Start of Passage provided
Lockstep
- Author: Karl Schroeder
- Illustrator: Cristian McGrath
- Language: English
- Genre: Science Fiction
- Published: 2014 (Tor Books)
- Publisher: Tor Books, Tor UK
- Publication date: March 25, 2014
- Publication place: United States
- Media type: Print (handcover), Print (paperback), Audiobook
- Pages: 352
- Award: Aurora Award for Best Young Adult Novel
- ISBN: 9781466833364

= Lockstep (novel) =

2014 novel by Karl Schroeder

Lockstep is a young adult science fiction novel by Canadian author Karl Schroeder, released in March of 2014.

== Synopsis ==
Seventeen year old Toby Wyatt McGonigal enters technological hibernation as a last ditch effort to survive after realizing he is lost deep in space due to his ship to his family being off course, and wakes on a planet called Lowdown 14,000 years later. He learns that his brother Peter and sister Evayne took the once-single planet and created a vast universe-wide empire called Lockstep using their hibernation technology. This technology allows for planets all to be in sync, awake for one month and asleep without aging for decades, allowing for travel and trade between planets as a united empire. It is used as a method of control by the McGonigal siblings, they are able to punish civilizations by keeping them from hibernation, forcing them to age decades alone while the rest of the universe stays the same. Another technology is the automation that takes place during the hibernation cycles, the planets have robots and other technologies that interact with their worlds and prepare them for the next waking cycle, such as supplying food, repairing the environment, maintaining the world as they have known it

Toby is seen as a symbol upon his awakening, and must decide whether to embrace the power of the lockstep empire his siblings have created or fight against the control they have on their civilizations.

== Characters ==
Toby Wyatt McGonigal is the main protagonist of Lockstep as well as the story's narrator. He is the younger brother of Peter and Evayne McGonigal, the leaders and creators of the lockstep empire. He was set to inherit the empire from his father as the oldest sibling, but due to being missing, that role was taken by Peter. During the novel Toby is primarily seventeen, as he has been in hibernation for 14,000 years. Upon his awakening he is thrown into the unwilling role of 'the Emperor of Time' by the people of the lockstep, as his siblings have made him into a legend to use as a tool for control. He must decide if he wants this role or if he will become a revolutionary.
End of Passage provided
Start of Exercise data
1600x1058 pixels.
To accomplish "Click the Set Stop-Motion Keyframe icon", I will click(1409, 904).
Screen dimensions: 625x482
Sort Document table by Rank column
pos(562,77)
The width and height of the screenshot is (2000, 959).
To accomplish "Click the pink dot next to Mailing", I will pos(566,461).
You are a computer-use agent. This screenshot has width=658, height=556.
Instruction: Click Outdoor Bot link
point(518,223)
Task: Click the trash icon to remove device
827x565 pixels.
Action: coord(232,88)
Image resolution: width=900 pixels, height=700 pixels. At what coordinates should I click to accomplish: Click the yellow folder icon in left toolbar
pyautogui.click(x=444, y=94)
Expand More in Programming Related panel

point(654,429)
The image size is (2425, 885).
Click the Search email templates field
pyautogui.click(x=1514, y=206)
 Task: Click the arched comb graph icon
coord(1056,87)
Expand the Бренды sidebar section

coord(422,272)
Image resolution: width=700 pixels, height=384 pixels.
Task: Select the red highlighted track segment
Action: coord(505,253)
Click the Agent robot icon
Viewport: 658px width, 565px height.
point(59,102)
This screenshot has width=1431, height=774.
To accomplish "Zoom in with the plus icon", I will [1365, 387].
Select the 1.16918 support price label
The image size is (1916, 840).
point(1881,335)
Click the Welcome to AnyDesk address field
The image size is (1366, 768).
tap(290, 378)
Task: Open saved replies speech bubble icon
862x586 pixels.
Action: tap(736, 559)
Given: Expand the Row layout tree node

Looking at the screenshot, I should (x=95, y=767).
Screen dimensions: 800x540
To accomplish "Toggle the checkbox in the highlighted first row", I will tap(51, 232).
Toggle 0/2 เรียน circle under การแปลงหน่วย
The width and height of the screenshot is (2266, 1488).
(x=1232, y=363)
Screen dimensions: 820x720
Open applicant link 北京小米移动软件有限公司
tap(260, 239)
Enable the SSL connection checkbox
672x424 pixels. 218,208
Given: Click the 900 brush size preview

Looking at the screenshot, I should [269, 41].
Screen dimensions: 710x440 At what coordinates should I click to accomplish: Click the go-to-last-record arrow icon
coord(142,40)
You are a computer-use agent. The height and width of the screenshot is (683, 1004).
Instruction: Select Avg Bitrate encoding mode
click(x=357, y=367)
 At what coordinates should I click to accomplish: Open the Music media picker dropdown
End of Exercise data
= Apply what you read =
**1)** Print the part of the Lockstep page starting with "Toby is seen" and going on through "become a revolutionary.".
**2)** Using the Lockstep page, answer yes or no for each statement and quote the words that decide it: (a) Toby wakes on a planet called Lowdown 14,000 years later. (b) The novel was first published in 2016. (c) Toby is the story's narrator.
The data here was taken from a different source than the Lockstep page.

= Solutions for each task =
**1)**
Toby is seen as a symbol upon his awakening, and must decide whether to embrace the power of the lockstep empire his siblings have created or fight against the control they have on their civilizations.

== Characters ==
Toby Wyatt McGonigal is the main protagonist of Lockstep as well as the story's narrator. He is the younger brother of Peter and Evayne McGonigal, the leaders and creators of the lockstep empire. He was set to inherit the empire from his father as the oldest sibling, but due to being missing, that role was taken by Peter. During the novel Toby is primarily seventeen, as he has been in hibernation for 14,000 years. Upon his awakening he is thrown into the unwilling role of 'the Emperor of Time' by the people of the lockstep, as his siblings have made him into a legend to use as a tool for control. He must decide if he wants this role or if he will become a revolutionary.

**2)**
(a) Yes: "wakes on a planet called Lowdown 14,000 years later"
(b) No: "Publication date: March 25, 2014"
(c) Yes: "Toby Wyatt McGonigal is the main protagonist of Lockstep as well as the story's narrator"